Frente a la verdad de lo que somos la cruda realidad de un Dios que se deja aparecer como el hombre está devastado, golpeado, y de pie frente al Patíbulo el legislador que dice: “Este es el hombre”. Jesús golpeado, humillado, juzgado injustamente…. “Éste es el hombre”. Y Jesús de pie, asumiendo toda nuestra condición. Si no asumimos lo que somos no podremos llegar a ser lo que estamos llamados. El abrirse camino por donde el mal nos va mintiendo y llenando de ropajes, nos impide llegar a ser lo grande que estamos llamados a ser, con humildad y con sencillez.

Jesús no nos pone de cara a lo que somos burlonamente, sino para liberarnos, y allí encontrar caminos de libertad. Sólo en las manos del Padre podemos encontrar nuestro lugar, y permitir que nos corte los hilos de títeres que tenemos.

Liberarnos de las máscaras

Nuestra vida en sociedad está llena de máscaras, barnices, adornos, disimulos. Tanto nos acostumbramos a presentar una imagen que llega un momento que ya no sabemos quiénes somos nosotros mismos en realidad.
Cuando vamos descubriendo la verdad de lo que somos comenzamos a fabricar alguna máscara para evitar los cambios más profundos, o porque no nos atrevemos a ser nosotros mismos.
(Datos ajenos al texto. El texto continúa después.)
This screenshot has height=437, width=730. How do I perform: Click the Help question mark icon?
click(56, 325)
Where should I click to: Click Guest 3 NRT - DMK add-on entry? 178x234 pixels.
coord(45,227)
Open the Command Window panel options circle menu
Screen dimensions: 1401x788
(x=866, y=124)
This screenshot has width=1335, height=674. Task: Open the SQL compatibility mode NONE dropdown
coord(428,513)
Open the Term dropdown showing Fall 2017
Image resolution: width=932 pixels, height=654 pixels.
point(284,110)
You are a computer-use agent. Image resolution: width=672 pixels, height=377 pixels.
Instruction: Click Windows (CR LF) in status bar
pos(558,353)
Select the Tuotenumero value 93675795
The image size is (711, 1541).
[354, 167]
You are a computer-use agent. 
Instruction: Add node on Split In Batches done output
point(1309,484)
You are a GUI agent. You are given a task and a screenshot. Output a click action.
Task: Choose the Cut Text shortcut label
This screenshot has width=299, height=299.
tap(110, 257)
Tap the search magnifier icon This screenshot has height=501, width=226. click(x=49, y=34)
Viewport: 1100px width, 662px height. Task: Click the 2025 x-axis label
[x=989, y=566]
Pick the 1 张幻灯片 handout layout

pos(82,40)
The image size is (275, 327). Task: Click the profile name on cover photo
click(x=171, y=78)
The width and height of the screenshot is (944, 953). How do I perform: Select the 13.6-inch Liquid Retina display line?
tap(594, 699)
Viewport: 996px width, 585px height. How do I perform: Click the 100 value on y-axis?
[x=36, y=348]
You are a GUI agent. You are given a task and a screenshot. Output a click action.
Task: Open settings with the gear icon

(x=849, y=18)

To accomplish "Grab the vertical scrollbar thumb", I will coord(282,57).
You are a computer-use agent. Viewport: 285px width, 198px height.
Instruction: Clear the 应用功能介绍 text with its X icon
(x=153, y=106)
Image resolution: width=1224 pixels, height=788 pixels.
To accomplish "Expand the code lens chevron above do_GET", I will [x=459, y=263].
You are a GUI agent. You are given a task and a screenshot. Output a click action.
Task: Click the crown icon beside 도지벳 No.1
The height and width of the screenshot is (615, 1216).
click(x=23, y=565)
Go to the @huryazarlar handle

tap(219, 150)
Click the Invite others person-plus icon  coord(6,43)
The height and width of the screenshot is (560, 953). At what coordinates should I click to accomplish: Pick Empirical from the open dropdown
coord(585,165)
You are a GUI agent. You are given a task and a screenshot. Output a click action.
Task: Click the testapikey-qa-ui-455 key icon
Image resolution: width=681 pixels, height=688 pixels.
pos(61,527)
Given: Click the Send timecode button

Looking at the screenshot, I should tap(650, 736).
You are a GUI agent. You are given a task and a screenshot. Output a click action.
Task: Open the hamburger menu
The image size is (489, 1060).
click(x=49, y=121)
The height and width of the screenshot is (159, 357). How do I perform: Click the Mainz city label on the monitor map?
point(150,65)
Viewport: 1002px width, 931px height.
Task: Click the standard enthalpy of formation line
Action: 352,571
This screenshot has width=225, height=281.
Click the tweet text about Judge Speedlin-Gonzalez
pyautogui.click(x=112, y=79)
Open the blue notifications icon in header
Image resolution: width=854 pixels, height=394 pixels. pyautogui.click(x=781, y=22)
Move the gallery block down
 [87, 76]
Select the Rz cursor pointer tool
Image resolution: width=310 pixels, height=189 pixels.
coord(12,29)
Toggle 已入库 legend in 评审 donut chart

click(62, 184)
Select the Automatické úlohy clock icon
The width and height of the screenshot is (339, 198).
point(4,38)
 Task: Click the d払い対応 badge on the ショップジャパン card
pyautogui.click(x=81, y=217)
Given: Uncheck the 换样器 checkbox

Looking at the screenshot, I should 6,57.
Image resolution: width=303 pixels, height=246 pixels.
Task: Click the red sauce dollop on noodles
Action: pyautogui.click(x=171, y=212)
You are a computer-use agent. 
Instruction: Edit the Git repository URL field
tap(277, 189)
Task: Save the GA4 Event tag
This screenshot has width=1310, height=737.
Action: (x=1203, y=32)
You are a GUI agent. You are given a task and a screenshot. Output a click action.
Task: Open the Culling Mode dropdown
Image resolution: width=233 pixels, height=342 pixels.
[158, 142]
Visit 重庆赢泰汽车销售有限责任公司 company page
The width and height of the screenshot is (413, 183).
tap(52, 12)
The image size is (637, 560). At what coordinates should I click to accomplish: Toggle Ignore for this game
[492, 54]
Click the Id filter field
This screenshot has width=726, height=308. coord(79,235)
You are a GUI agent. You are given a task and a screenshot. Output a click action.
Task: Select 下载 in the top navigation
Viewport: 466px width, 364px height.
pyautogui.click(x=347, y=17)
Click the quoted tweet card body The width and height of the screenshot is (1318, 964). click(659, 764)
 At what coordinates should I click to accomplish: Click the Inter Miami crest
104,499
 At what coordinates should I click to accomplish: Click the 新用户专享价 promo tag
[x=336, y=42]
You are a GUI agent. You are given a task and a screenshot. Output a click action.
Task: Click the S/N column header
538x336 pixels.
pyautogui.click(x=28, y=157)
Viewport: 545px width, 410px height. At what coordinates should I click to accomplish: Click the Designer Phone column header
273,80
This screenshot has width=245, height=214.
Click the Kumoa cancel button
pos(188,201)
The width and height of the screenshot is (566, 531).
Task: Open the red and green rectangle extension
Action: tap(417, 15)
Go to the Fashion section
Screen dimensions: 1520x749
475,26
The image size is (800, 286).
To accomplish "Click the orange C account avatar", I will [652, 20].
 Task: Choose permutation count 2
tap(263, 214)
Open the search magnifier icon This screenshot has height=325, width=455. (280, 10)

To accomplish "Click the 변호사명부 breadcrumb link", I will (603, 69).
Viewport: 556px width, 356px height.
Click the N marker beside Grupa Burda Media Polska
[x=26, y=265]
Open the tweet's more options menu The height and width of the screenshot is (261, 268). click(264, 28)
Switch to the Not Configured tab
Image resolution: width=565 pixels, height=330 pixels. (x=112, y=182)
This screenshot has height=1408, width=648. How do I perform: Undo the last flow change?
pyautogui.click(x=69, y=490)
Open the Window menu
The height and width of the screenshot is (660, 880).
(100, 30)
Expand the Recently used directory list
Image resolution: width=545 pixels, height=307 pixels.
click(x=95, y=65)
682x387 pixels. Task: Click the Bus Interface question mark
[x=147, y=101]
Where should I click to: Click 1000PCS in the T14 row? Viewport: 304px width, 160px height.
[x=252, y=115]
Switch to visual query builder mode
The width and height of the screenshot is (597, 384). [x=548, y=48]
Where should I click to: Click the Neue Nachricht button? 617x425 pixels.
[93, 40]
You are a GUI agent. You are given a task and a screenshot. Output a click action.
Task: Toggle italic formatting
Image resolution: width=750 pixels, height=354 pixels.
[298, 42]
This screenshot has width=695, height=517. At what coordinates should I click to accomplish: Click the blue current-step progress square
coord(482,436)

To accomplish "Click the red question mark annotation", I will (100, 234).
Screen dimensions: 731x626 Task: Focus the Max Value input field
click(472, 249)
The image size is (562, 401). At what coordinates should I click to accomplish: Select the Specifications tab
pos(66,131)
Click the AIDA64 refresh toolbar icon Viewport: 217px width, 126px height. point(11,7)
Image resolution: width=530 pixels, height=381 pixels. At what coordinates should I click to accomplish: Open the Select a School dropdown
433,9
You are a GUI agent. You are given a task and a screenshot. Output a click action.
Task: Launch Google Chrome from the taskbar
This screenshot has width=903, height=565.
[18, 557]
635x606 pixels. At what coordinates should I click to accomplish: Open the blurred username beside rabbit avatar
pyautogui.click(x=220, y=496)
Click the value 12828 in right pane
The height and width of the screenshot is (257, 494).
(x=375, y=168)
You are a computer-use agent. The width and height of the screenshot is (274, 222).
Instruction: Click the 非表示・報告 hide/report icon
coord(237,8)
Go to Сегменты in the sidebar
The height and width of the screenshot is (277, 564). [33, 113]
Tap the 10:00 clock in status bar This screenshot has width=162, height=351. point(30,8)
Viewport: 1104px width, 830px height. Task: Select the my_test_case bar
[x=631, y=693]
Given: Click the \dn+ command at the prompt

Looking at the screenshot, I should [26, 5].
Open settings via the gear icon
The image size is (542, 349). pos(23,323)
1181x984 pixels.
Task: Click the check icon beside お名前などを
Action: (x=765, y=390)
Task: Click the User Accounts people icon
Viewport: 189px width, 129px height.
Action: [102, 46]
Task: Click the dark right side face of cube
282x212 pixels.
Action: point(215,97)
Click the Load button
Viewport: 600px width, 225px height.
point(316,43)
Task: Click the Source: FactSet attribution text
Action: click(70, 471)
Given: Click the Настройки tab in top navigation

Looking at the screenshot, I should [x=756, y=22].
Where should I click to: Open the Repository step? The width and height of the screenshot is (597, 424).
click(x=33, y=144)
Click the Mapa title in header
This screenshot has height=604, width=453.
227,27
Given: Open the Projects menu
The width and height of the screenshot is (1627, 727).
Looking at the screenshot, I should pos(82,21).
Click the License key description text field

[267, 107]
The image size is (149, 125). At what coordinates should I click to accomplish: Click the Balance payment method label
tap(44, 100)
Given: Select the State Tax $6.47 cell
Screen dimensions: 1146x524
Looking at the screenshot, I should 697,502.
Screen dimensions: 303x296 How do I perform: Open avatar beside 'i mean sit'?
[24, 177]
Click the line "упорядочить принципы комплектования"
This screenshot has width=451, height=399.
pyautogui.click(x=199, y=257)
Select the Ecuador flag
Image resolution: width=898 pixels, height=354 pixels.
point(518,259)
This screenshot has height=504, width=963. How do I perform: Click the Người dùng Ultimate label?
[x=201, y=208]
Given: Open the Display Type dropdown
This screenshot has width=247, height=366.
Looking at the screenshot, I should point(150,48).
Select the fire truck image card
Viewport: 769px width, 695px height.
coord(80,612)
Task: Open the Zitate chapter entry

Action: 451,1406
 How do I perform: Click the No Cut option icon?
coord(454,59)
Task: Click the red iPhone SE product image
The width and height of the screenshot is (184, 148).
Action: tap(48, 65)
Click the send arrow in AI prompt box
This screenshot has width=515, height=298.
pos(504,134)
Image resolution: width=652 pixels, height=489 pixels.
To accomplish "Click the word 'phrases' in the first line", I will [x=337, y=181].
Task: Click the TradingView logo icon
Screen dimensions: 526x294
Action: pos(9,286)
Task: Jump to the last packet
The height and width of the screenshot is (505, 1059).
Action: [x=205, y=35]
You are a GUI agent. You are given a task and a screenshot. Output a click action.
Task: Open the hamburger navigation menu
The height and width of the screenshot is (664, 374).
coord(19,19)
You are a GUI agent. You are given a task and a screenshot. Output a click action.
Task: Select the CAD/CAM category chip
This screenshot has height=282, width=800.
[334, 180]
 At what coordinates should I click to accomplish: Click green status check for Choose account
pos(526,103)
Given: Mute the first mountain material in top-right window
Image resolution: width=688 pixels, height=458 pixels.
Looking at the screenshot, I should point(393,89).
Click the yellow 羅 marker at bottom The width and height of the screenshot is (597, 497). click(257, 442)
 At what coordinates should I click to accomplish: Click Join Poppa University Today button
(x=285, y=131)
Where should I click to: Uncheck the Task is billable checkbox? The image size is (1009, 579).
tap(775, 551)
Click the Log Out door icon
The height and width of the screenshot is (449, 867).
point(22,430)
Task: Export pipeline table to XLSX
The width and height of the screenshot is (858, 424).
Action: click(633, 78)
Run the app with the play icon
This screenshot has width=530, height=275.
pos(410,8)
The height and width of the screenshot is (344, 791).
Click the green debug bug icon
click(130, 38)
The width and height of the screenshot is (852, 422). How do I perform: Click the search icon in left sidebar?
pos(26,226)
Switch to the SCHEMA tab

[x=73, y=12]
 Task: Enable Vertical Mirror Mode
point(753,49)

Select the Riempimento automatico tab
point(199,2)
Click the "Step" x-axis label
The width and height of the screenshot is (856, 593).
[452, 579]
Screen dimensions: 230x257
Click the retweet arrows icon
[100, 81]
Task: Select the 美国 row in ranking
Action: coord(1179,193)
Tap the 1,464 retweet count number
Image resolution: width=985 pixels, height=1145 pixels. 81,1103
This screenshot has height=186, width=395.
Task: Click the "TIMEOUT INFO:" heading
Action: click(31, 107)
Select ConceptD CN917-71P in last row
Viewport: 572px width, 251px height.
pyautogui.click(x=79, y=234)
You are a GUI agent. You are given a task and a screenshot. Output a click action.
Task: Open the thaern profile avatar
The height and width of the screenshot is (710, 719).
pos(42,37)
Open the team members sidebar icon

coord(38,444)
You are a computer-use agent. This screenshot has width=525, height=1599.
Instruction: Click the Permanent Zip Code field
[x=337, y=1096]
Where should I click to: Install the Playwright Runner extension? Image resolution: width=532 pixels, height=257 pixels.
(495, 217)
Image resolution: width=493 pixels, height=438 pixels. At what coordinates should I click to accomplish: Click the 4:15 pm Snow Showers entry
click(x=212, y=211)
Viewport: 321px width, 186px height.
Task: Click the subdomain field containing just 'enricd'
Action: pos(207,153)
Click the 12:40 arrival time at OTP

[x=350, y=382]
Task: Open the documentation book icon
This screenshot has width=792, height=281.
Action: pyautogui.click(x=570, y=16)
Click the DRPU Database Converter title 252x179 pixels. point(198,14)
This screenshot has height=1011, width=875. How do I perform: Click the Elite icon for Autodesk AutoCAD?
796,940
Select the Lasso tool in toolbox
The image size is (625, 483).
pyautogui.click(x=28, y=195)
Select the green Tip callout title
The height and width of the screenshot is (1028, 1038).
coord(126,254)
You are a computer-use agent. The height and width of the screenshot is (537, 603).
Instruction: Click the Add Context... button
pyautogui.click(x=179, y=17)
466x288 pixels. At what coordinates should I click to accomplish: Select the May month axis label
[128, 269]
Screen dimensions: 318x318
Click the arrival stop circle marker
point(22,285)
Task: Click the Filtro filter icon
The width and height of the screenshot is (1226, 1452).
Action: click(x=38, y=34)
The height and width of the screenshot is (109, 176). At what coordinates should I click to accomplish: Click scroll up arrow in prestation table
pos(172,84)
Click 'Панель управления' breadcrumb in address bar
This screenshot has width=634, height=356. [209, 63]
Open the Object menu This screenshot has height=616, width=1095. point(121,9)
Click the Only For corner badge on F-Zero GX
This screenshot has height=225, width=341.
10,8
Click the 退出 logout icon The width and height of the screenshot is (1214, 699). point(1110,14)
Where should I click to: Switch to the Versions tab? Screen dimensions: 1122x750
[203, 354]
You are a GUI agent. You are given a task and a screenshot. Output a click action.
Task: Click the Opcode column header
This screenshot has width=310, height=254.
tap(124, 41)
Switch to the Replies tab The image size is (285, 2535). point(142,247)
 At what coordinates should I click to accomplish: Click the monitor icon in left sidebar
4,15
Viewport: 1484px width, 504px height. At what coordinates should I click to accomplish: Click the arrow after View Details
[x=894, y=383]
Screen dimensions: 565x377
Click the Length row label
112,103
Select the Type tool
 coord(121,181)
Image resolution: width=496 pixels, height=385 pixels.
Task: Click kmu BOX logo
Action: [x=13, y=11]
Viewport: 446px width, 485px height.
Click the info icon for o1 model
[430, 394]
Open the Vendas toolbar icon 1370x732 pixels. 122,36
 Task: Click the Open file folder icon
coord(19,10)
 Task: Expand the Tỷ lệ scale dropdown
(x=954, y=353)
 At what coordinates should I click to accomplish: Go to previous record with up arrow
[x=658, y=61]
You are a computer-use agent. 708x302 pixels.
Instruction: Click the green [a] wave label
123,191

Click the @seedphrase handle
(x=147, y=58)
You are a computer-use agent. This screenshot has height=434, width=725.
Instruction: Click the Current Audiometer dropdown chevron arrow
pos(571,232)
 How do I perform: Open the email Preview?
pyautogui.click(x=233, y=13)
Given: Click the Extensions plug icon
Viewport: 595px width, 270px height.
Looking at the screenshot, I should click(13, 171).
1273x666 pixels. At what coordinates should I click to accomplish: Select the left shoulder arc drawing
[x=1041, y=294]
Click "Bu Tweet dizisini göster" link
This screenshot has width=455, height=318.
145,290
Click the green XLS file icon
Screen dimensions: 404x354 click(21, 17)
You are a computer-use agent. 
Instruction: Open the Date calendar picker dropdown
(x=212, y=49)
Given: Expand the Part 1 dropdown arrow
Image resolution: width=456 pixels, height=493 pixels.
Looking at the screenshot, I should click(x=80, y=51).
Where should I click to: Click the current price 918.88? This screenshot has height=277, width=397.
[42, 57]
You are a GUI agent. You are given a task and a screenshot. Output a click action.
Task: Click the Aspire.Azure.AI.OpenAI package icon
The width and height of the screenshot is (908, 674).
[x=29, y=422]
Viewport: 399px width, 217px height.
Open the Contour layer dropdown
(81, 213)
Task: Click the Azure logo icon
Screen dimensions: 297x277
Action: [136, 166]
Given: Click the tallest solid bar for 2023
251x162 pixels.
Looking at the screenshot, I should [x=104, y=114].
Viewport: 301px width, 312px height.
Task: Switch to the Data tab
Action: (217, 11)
¿Cuáles son las máscaras que tenemos que entregarle al Espíritu Santo para que Él nos libere?

Puede ser la máscara de la fuerza, que nosotros creamos para esconder nuestra fragilidad, en lugar de tratar de fortalecernos por dentro con el poder del Espíritu Santo. Esta máscara nos lleva a mostrarnos agresivos, rebeldes, autoritarios, ambiciosos, pero en realidad, de esa manera solo estamos ocultando nuestros miedos, inseguridades e insatisfacciones que siguen haciéndonos daño por dentro.

Otra máscara puede ser la bondad, porque nos gusta que digan que somos buenos y humildes, no toleramos que piensen que somos egoístas u orgullosos. Entonces, para aparentar bondad, nunca decimos que no, siempre hacemos lo que los demás nos piden, nunca discutimos. Pero en el fondo del corazón sufrimos una gran violencia, porque todo eso no es auténtico. En cambio, el Espíritu Santo nos transforma para que nos atrevamos a ser respetuosos y amables, pero auténticos y sinceros, sin pretender dar más de lo que podemos ni esconder nuestras verdaderas convicciones.

Otra máscara muy común es la de la serenidad, como si fuéramos personas imperturbables, que no nos molestamos ni nos enojamos por nada. Pero la procesión va por dentro, y esa ira reprimida termina quemándonos íntimamente y enfermándonos. El Espíritu Santo nos enseña a expresar lo que sentimos, sin agredir a los demás no quejarnos permanentemente, pero sin la vergüenza de manifestar lo que llevamos dentro.

Nunca lograremos el verdadero amor que necesitamos vendiéndonos en los demás, tratando de hacer todo lo que esperan de nosotros para que nos quieran, violentándonos por dentro y tratando de ser lo que no somos. Si renunciamos a ser nosotros mismos, ellos no amarán nuestro ser real; amarán sólo esa máscara, esa apariencia que hemos fabricado.

Necesitamos sacar lo mejor de nosotros mismos, y el amor auténtico es la verdad que nos libera: el Amor que el Padre nos tiene, así como somos, de madera, y aprendiendo a amar como Él nos ama.